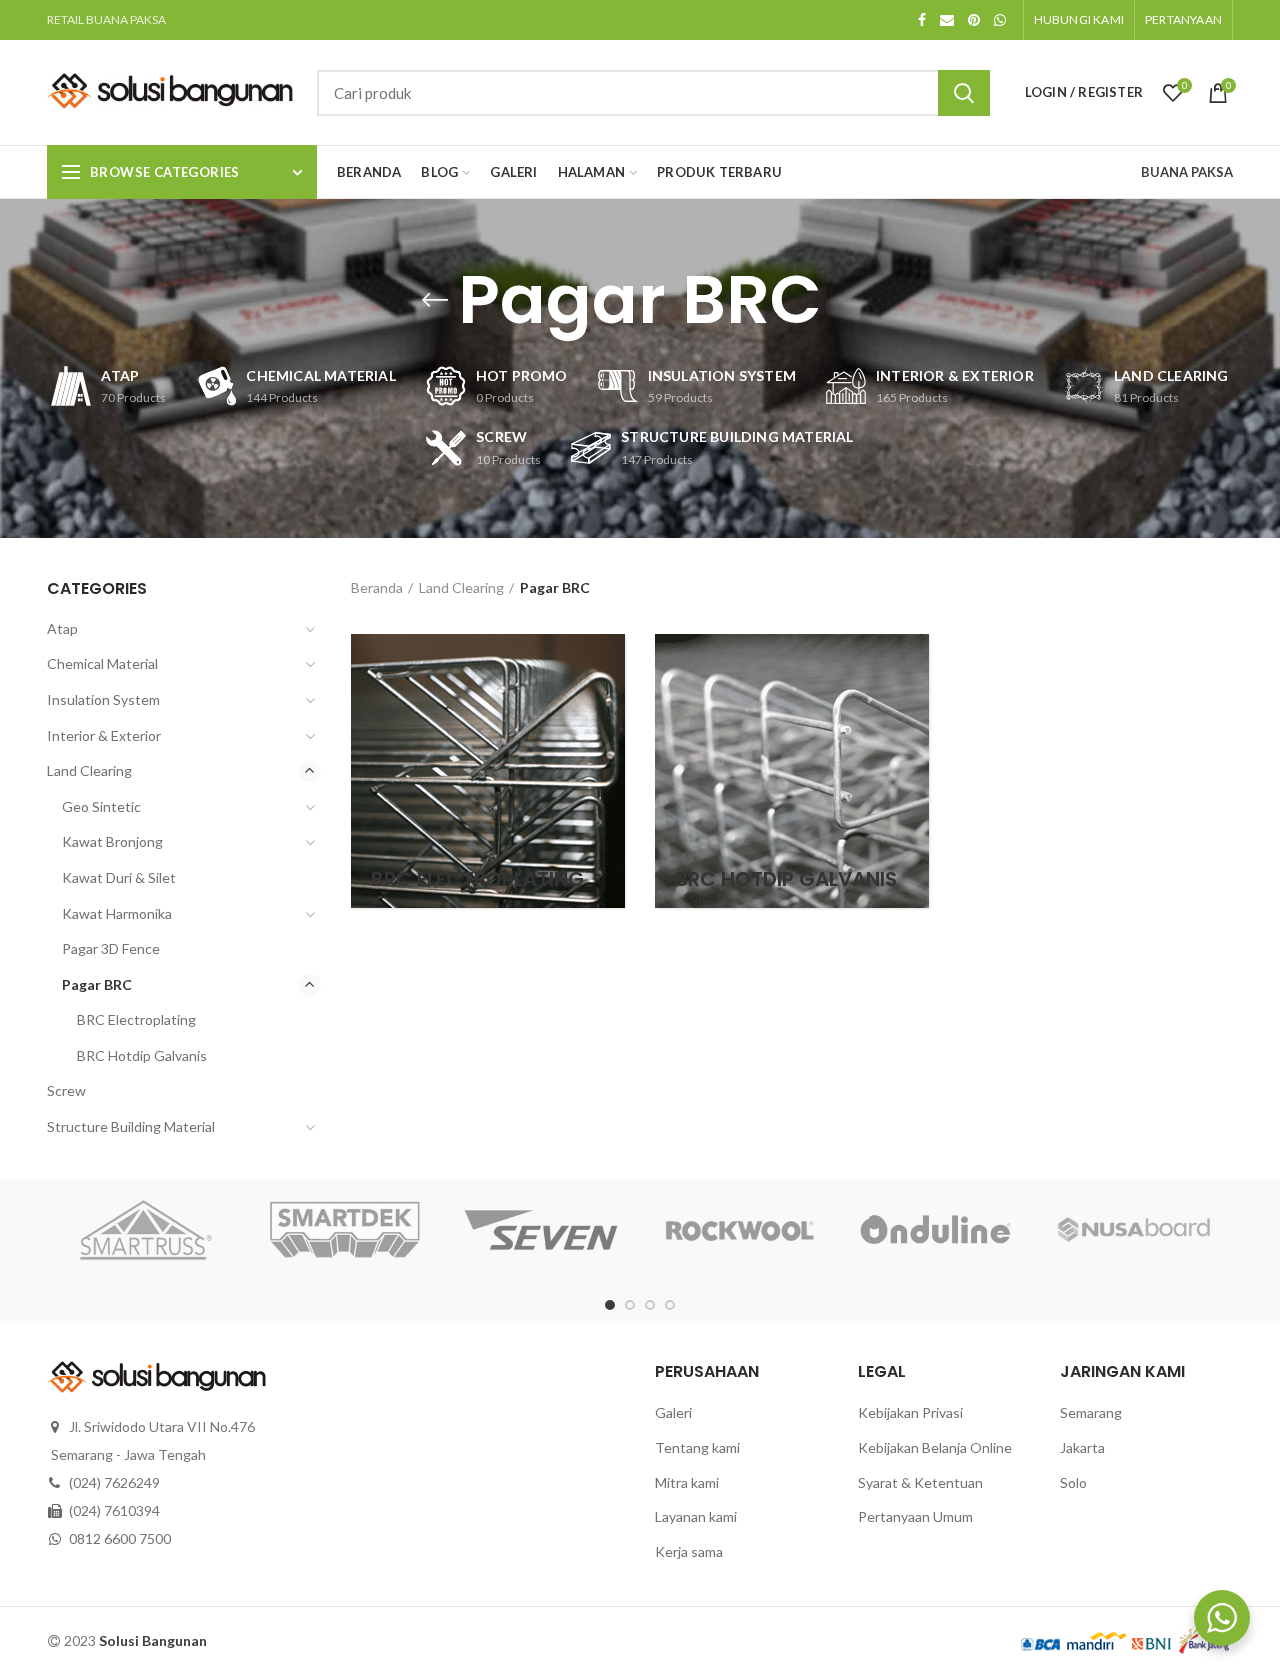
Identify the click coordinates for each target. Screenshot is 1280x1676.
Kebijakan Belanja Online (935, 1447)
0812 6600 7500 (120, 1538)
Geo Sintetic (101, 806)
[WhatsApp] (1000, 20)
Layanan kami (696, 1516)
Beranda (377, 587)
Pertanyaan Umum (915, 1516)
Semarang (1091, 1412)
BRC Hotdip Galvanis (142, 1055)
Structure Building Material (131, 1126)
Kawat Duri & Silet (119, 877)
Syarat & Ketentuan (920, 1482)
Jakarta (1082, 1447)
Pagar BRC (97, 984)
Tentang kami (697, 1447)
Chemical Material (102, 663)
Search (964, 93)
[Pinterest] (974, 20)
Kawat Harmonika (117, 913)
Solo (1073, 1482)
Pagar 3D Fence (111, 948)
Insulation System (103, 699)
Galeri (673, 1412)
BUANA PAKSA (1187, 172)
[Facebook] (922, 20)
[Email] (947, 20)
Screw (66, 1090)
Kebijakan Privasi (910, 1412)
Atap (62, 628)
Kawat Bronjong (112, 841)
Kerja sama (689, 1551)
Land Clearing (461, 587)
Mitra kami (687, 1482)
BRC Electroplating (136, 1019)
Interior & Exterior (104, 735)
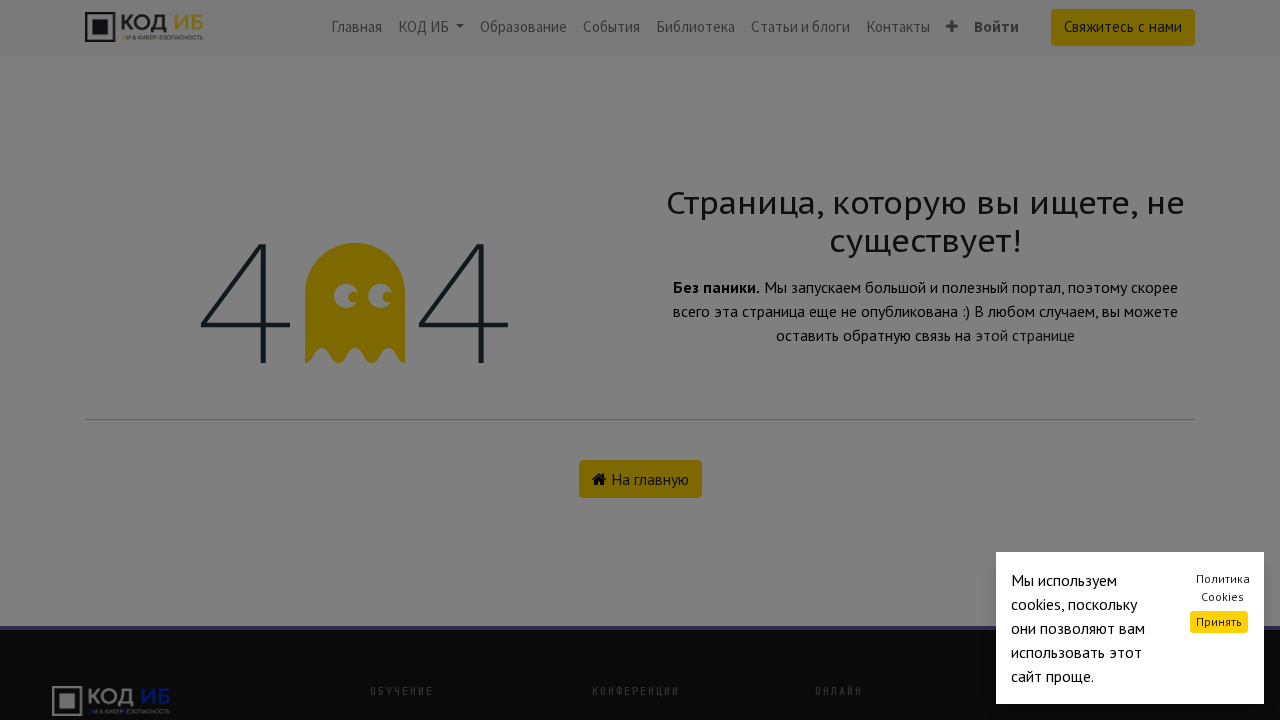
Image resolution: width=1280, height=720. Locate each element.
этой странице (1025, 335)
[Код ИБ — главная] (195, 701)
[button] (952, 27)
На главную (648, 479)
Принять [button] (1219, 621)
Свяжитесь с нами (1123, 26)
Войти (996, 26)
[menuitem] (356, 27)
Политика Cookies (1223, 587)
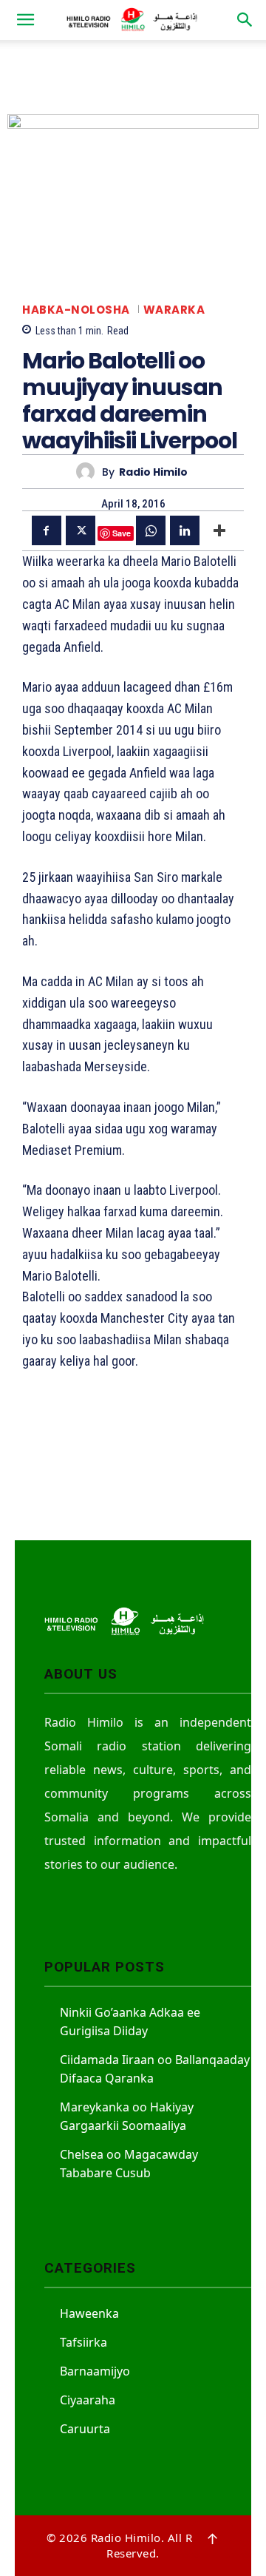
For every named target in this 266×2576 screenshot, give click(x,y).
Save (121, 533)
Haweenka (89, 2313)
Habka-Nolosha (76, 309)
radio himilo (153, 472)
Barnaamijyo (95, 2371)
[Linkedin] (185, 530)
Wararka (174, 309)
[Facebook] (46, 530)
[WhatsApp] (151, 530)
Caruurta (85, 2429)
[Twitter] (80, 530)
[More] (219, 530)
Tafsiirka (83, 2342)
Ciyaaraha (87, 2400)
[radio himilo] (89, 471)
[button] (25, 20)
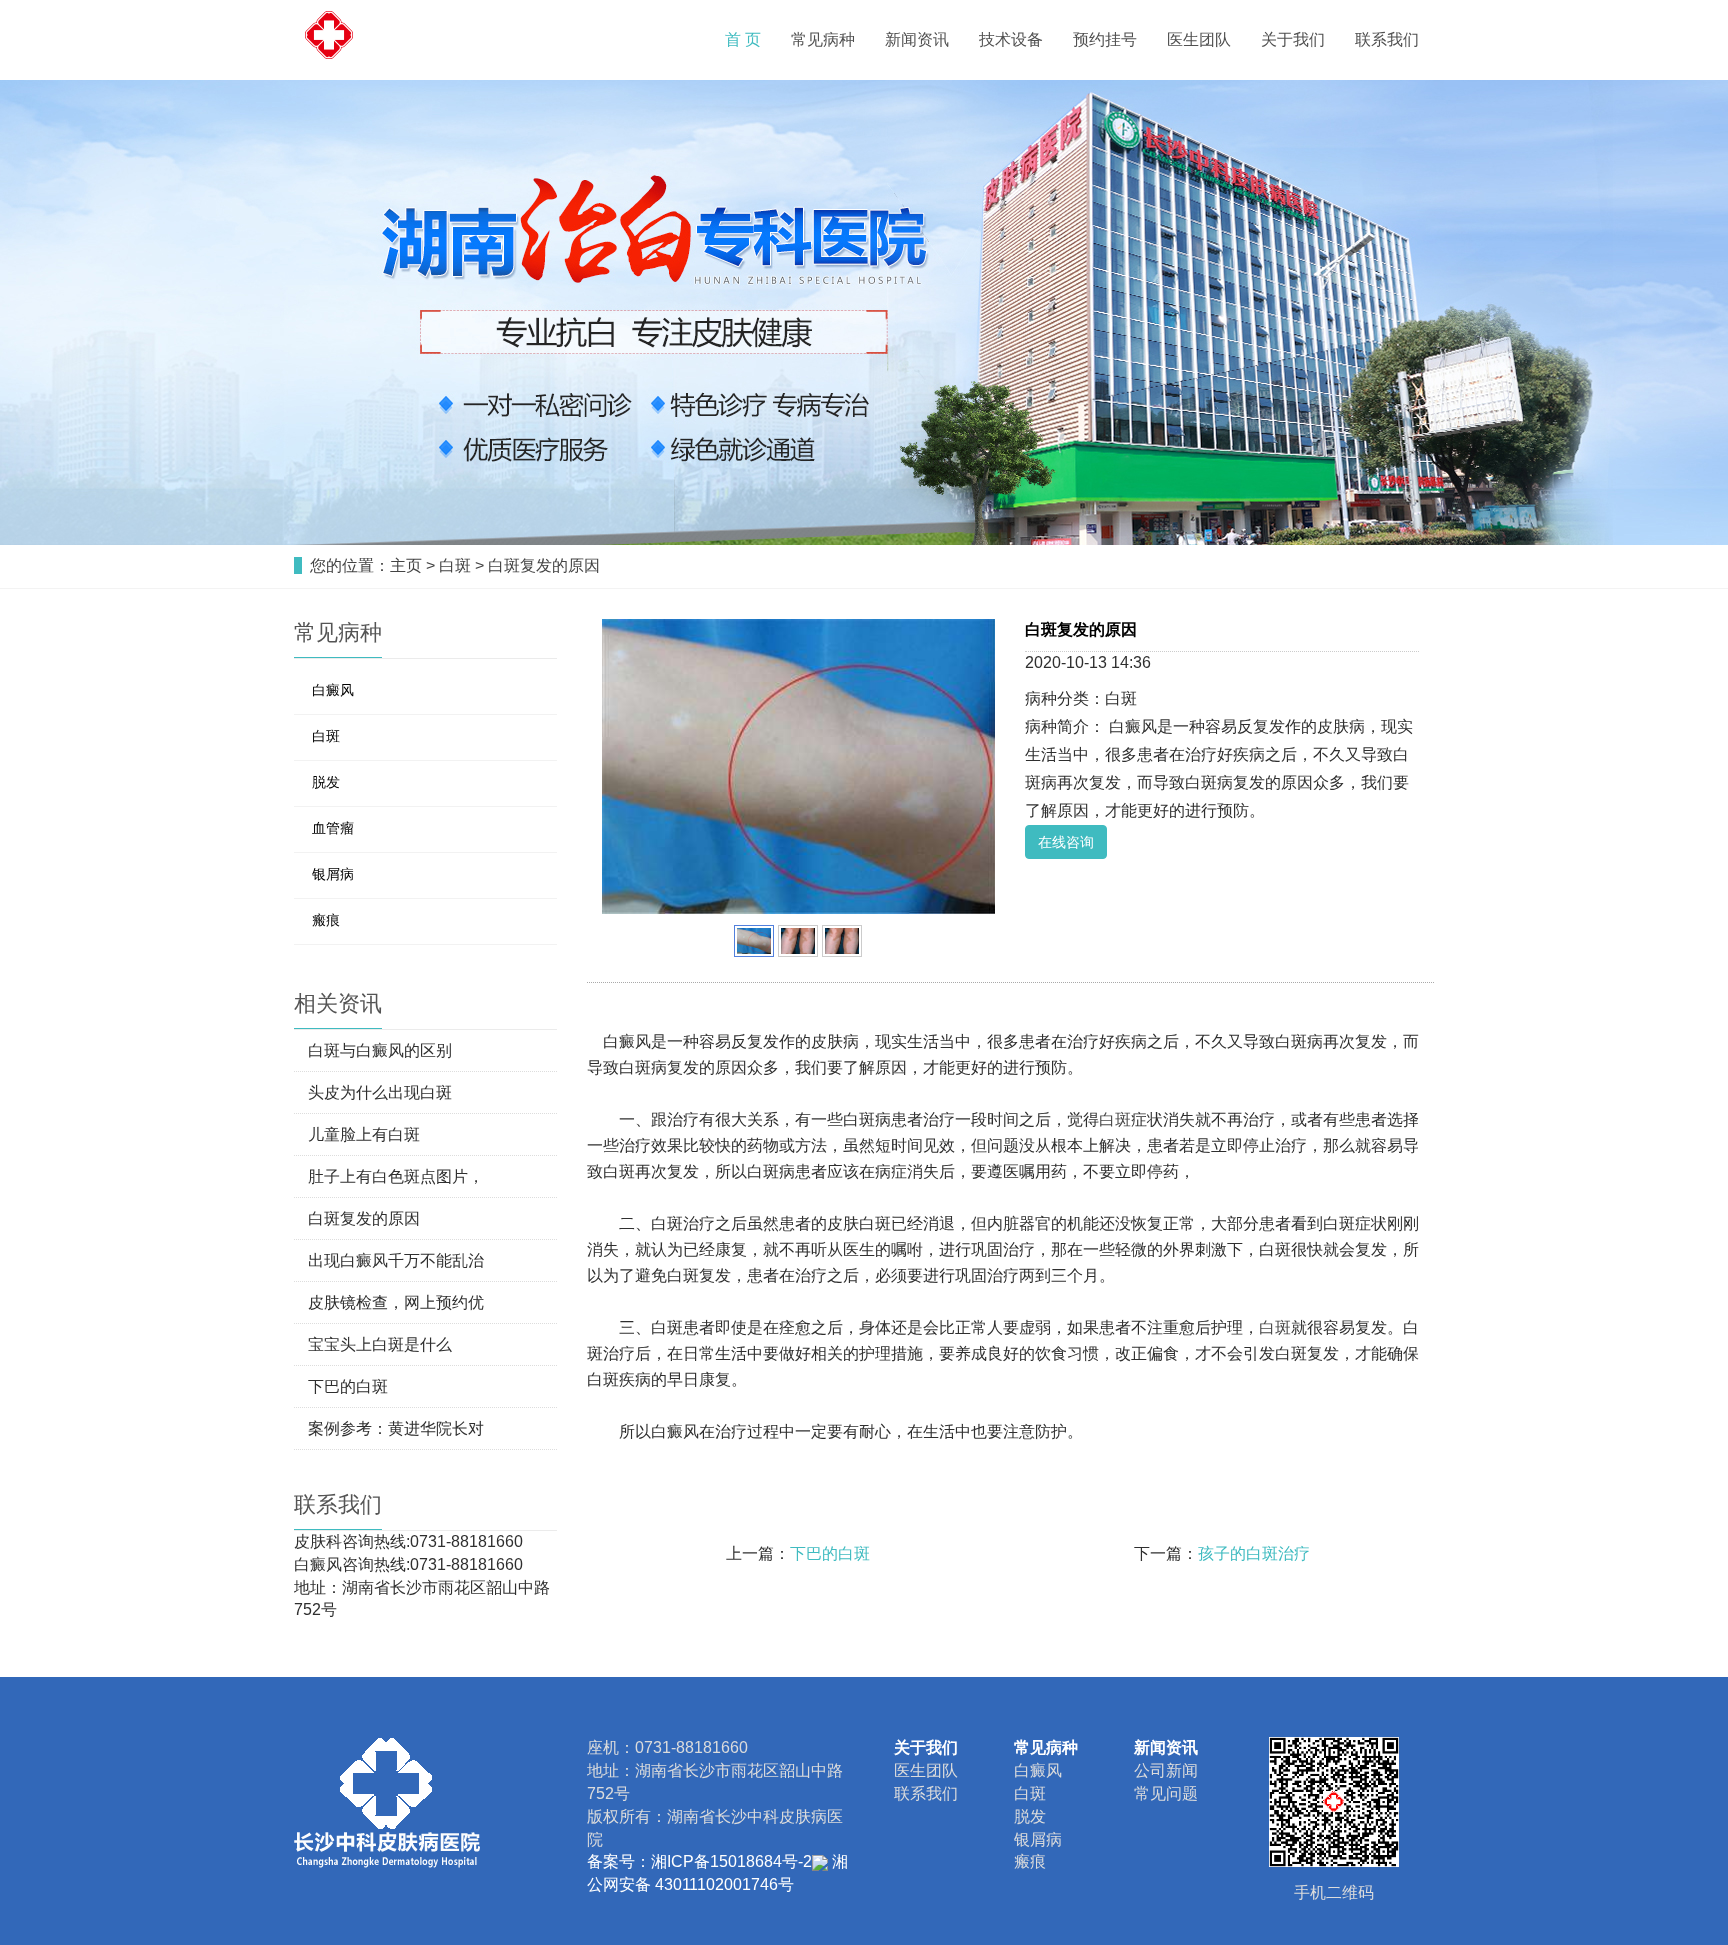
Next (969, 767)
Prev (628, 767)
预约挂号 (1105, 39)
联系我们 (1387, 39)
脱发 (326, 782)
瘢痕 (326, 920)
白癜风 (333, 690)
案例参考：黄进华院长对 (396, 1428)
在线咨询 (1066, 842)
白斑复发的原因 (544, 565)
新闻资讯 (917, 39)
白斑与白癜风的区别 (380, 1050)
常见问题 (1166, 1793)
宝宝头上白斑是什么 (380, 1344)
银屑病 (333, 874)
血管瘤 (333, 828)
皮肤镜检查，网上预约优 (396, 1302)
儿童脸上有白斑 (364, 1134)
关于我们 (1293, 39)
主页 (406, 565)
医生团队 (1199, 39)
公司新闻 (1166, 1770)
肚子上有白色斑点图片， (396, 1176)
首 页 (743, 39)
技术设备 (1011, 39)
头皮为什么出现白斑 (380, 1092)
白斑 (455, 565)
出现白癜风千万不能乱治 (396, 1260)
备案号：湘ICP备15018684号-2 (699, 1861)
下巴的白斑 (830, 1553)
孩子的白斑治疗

* * * * * * *

- _Work instructions_
Scan the material above. Copy each line where "Kebijakan" occurs.

- _Exercise output_
Kebijakan Belanja Online (935, 1447)
Kebijakan Privasi (910, 1412)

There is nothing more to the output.